ペーパーカンパニーとは、法人として登記されているものの、実際には事業を行っていない会社のことです。「ペーパーカンパニー」というのは、あくまでも通称としての呼び方で、法律などで明確に定義されているわけではありません。その実体によって、「ダミー会社」「ゴースト会社(幽霊会社)」などと呼ばれることもあります。

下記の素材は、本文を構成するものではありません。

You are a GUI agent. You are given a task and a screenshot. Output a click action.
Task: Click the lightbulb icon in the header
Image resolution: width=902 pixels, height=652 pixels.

ペーパーカンパニーに「グレーゾーン」「悪質」という印象を持つ方もいるかもしれませんが、必ずしも全てが違法であるとは限りません。ただし、中には脱税や犯罪目的で設立されているペーパーカンパニーも存在するため、注意が必要です。

ペーパーカンパニーの種類

ペーパーカンパニーは、設立目的や実態によって、以下のような種類に分けられます。

休眠会社・ゴースト会社

休眠会社やゴースト会社は、法人を設立して登記上では存在しているものの、事実上は放置されている会社のことです。脱税や粉飾決算に悪用される休眠会社やゴースト会社もありますが、事業活動がなくても正しく決算申告を行い、納めるべき税金を納めていれば問題はありません。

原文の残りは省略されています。